Der Mythos um das österreichische Pensionssystem

Es wird immer schwieriger, den Generationenvertrag heute einzuhalten.

Erich Foglar, Präsident des ÖGB, hat zuletzt bei der ORF-Diskussion „Im Zentrum“ am vergangenen Sonntag einen alten Mythos wieder aufgewärmt. Die explodierenden Zuschüsse der Steuerzahler zum Pensionssystem – zwölf Milliarden Euro heuer und schon fast 15 Milliarden im Jahr 2019 – sollen uns nicht beunruhigen. Denn unser System sei von Anfang an so konzipiert worden, dass ein Drittel der Pensionskosten von Arbeitnehmerbeiträgen gedeckt werde, ein Drittel von Arbeitgeberbeiträgen und ein Drittel von den Steuerzahlern in Form ebendieser Zuschüsse (offiziell Bundesbeitrag).

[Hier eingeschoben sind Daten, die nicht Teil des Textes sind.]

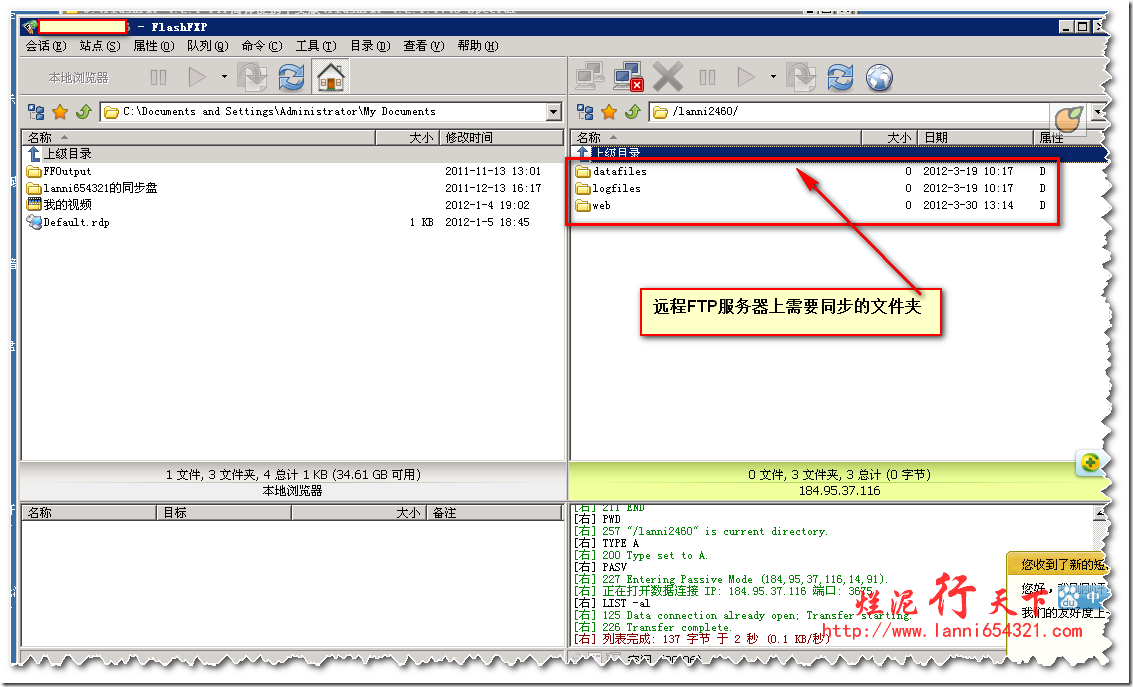Click the star bookmark icon in local pane
Image resolution: width=1133 pixels, height=687 pixels.
point(60,112)
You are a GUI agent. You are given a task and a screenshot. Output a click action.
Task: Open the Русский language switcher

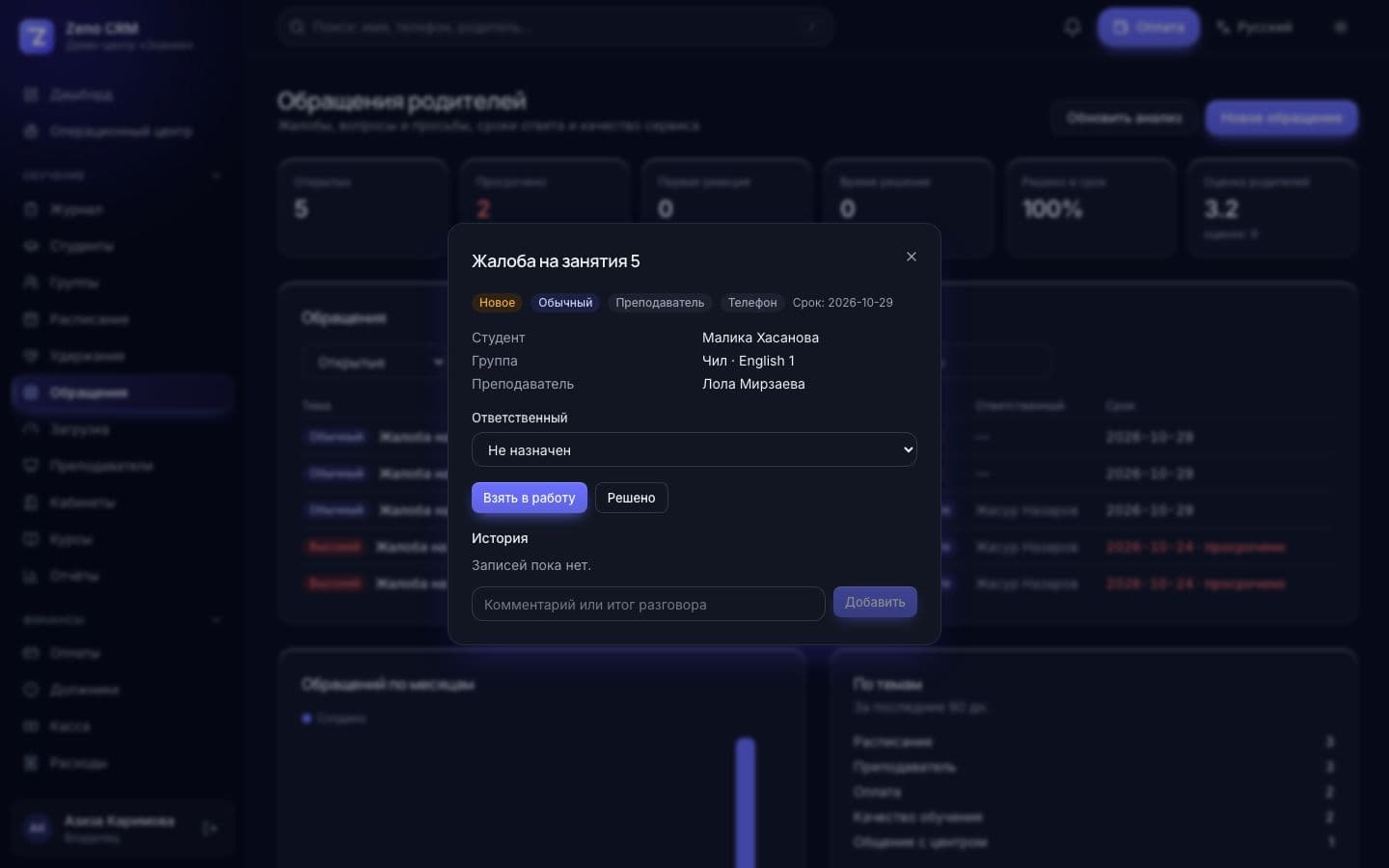tap(1254, 27)
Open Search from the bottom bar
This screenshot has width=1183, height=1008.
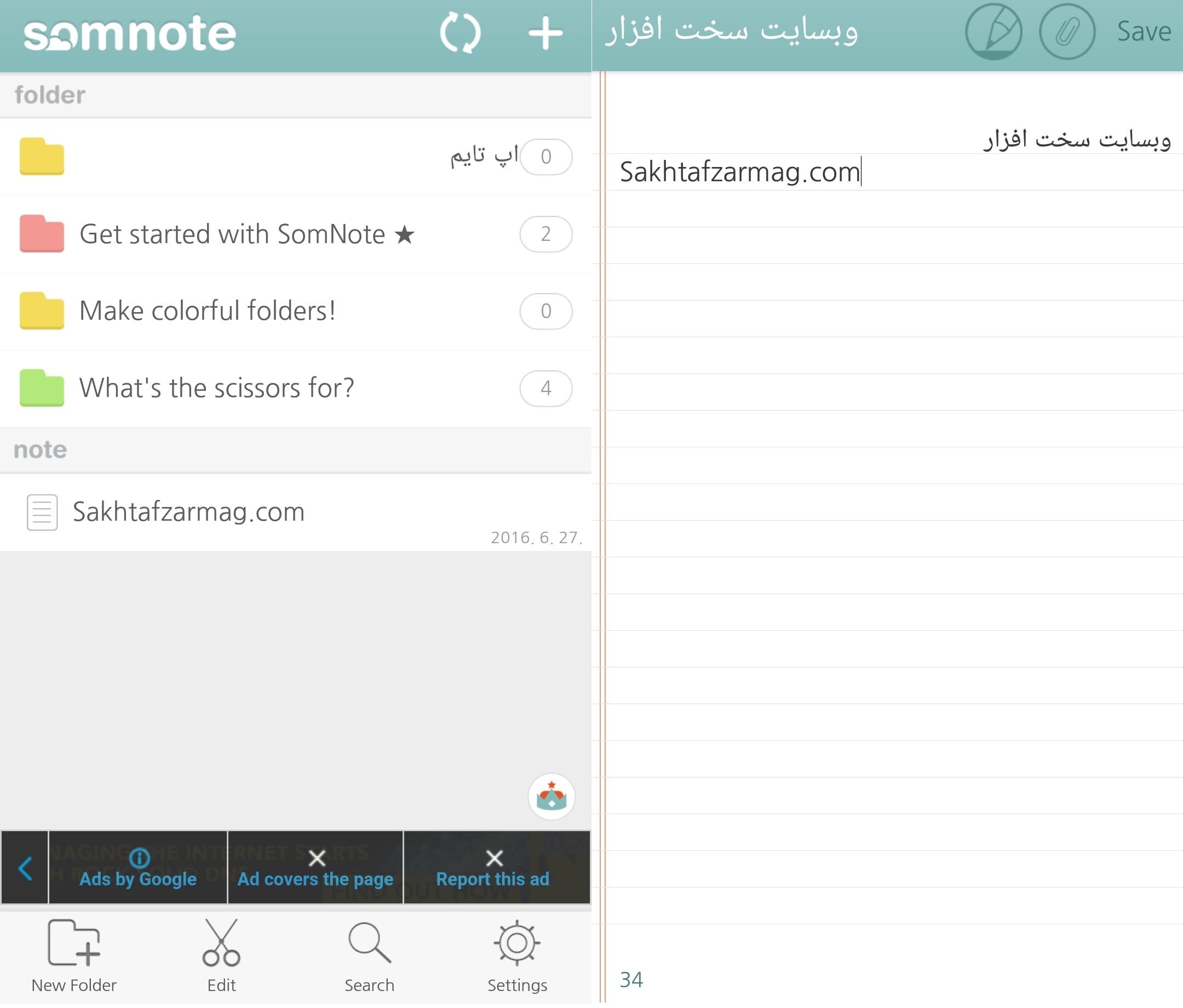369,944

Dieser Mythos ist aber weder in den historischen Materialen zum Allgemeinen Sozialversicherungsgesetz (ASVG) von 1956 noch im Sozialversicherungs-Überleitungsgesetz von 1947 noch in der bisherigen Judikatur verankert. Das ASVG wurde nämlich im Sinne des Äquivalenz- bzw. Versicherungsprinzips eingeführt. Leistungen sollen also vorrangig durch Versicherungsbeiträge und nicht durch Steuern der Allgemeinheit finanziert werden. Das belegen schon allein die Beitragserhöhungen in den 1970er-und 1980er-Jahren.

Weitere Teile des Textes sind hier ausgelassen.